日本の韓流ファンにもお馴染みのベテラン俳優、イ・ジェリョン(이재룡)が、またしても飲酒運転で世間を騒がせています。ドラマ『商道(サンド)』や『総合病院』といった名作で知られ、知的で誠実なイメージの強かった彼だけに、今回のニュースは韓国国内でも大きな衝撃と失望を持って受け止められています。
事の発端は、3月6日の午後11時ごろでした。ソウル随一の繁華街である江南(カンナム)区の清潭(チョンダム)駅付近で、イ・ジェリョンが運転する車が中央分離帯に衝突。しかし、彼はそのまま車を走らせて現場を立ち去りました。警察は約3時間後、知人の家にいた彼を検挙。当時の血中アルコール濃度は、免許停止レベルに達していたといいます。
■「焼酎4杯だけ」という言い逃れと、広がる不信感
逮捕当初、イ・ジェリョンは「事故の後に知人宅で酒を飲んだ」と主張し、事故当時の飲酒運転を否定していました。しかし、翌日には「焼酎を4杯飲んで運転した。中央分離帯に軽く接触しただけだと思った」と供述を翻し、飲酒運転の事実を認めました。
ここで注目されているのが、最近韓国で社会問題となっている「酒タキ(スルタキ)」疑惑です。

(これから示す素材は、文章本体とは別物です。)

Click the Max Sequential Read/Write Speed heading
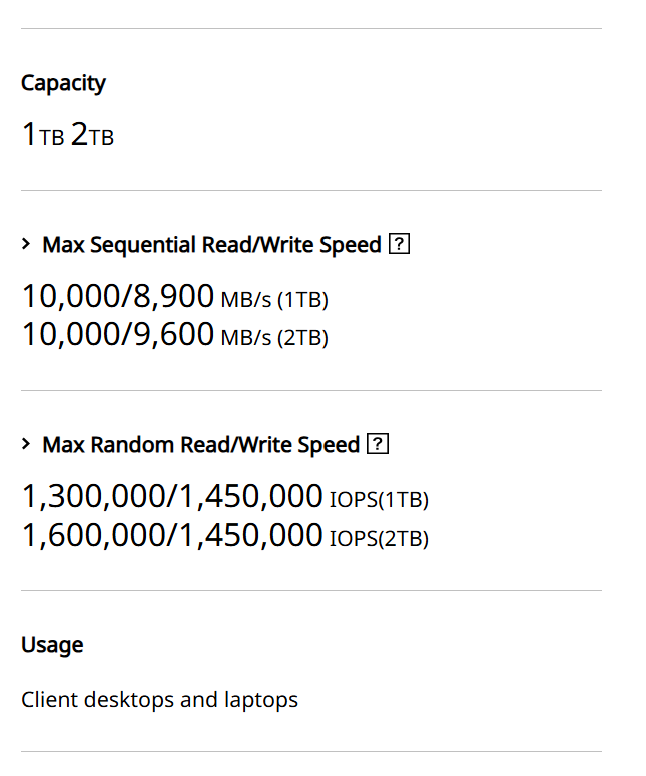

※「酒タキ」とは、飲酒運転事故を起こした後に、さらに追加で酒を飲むことで、事故当時の正確な血中アルコール濃度の測定を困難にする手法のこと。最近、韓国の人気トロット歌手による事故でもこの手法が疑われ、大きな騒動となりました。
イ・ジェリョン側は「もともと予定されていた集まりに参加しただけで、測定を妨害する意図はなかった」と説明していますが、一度逃走した後に知人宅で酒を飲んでいたという経緯に、韓国のネットユーザーからは「悪質だ」「言い訳に無理がある」と厳しい批判が相次いでいます。
■繰り返される過ち――韓国の「三振アウト」への冷ややかな視線
ファンにとって何よりショックなのは、彼が飲酒関連のトラブルを起こすのが今回で「3度目」だという点です。

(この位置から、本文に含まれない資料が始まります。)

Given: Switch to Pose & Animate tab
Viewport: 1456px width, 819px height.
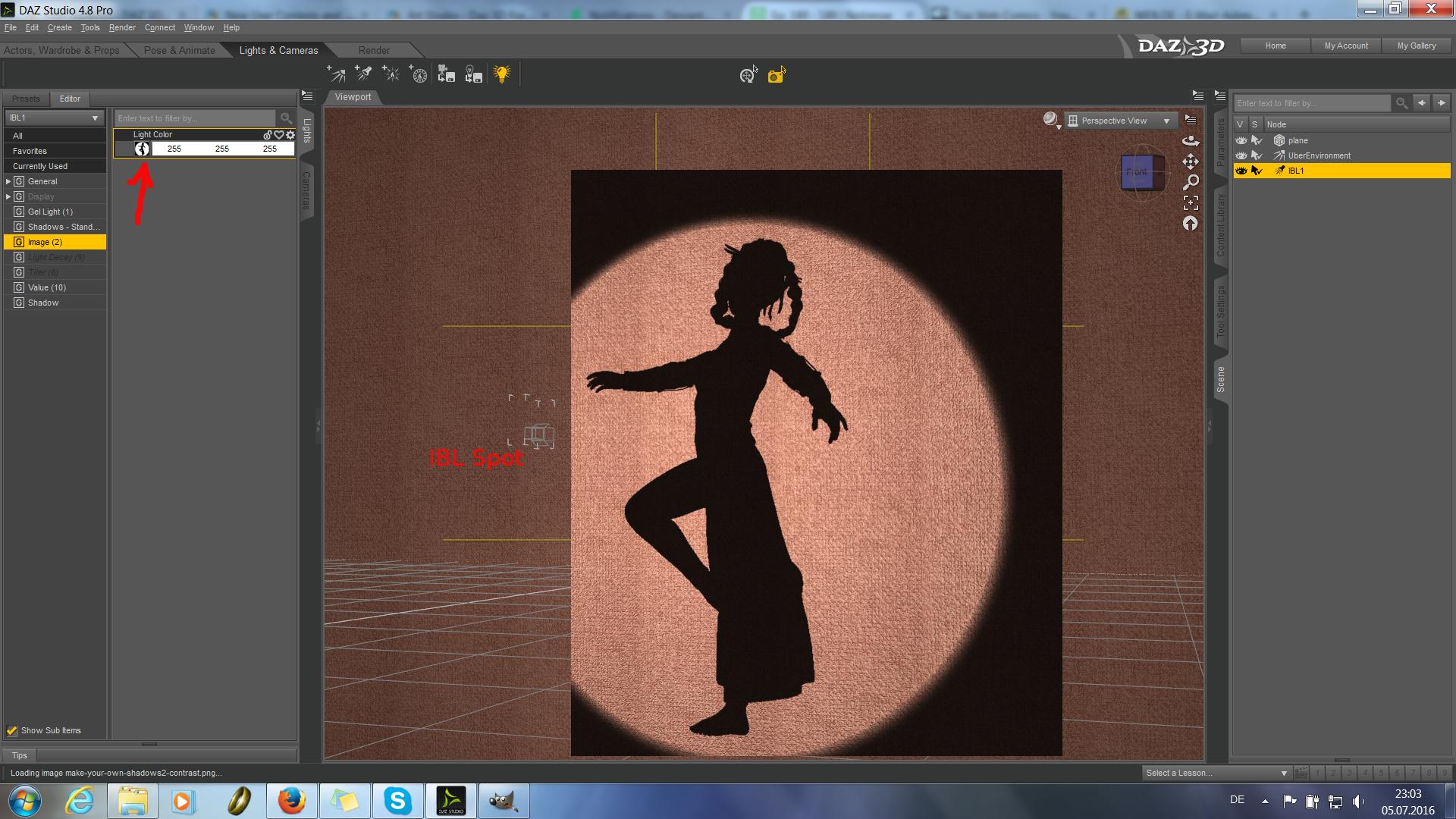Looking at the screenshot, I should [x=180, y=51].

イ・ジェリョンは2003年にも飲酒運転で事故を起こし、測定を拒否して免許取り消し処分を受けています。さらに2019年には、酒に酔ってボウリング場の看板を破損させた器物損壊容疑で、検察から起訴猶予処分を受けていました。
韓国は日本以上に「芸能人の道徳性」に対して厳しい視線が注がれる社会です。特に飲酒運転は「潜在的な殺人行為」として極めて重く受け止められます。20年以上にわたって同じ過ちを繰り返している現状に、「やはり飲酒運転は習慣なのか」「三振アウトだ」という声が噴出しています。
また、彼の妻である実力派女優のユ・ホジョン(유호정)が、現在地上波の週末ドラマに出演中であることも、批判に拍車をかけています。韓国では「おしどり夫婦」として好感度の高い二人だっただけに、妻の活動に泥を塗る形となった夫の行動に対し、「家族のことも考えてほしかった」と落胆するファンも少なくありません。
■韓国で導入される「飲酒運転防止装置」とアルコール依存の闇
元記事を掲載した「コメディドットコム」は、こうした飲酒運転の再犯について、医学的な観点からも警鐘を鳴らしています。
韓国道路交通公団によると、飲酒運転の再犯率は過去10年間で約40%と非常に高い水準で推移しています。これは、アルコールによる脳の機能低下に加え、「過去に見逃された経験」が認知を歪ませ、「自分は大丈夫だ」という過信を生むためだといいます。
韓国政府も対策を強化しており、今年10月からは「5年以内に2回以上の飲酒運転」を記録した常習者に対し、車両への「飲酒運転防止装置」の装着を義務付ける改正法が施行されます。
※飲酒運転防止装置とは、運転前に呼気検査を行い、基準値以上のアルコールが検知されるとエンジンの始動をロックするシステム。日本でも一部導入されていますが、韓国では法的強制力を持たせることで再犯防止を図っています。
イ・ジェリョンのように、芸能界でも屈指の「酒豪」として知られる人物がトラブルを繰り返す背景には、単なる不注意ではなく、治療が必要な「アルコール依存」の問題が潜んでいる可能性も指摘されています。
長年、お茶の間に愛されてきたベテラン俳優のあまりに寂しいニュース。彼が演じてきた誠実な役柄を愛してきたファンとしては、彼が自身の問題を正面から見つめ直し、二度と同じ悲劇を繰り返さないことを願うばかりです。
これまで数々の名作ドラマで私たちを感動させてくれたイ・ジェリョンさん。ベテラン俳優としての責任感や、家族を支える姿勢を見せてほしかったと感じるファンも多いのではないでしょうか。皆さんは今回のニュースについて、どう感じましたか?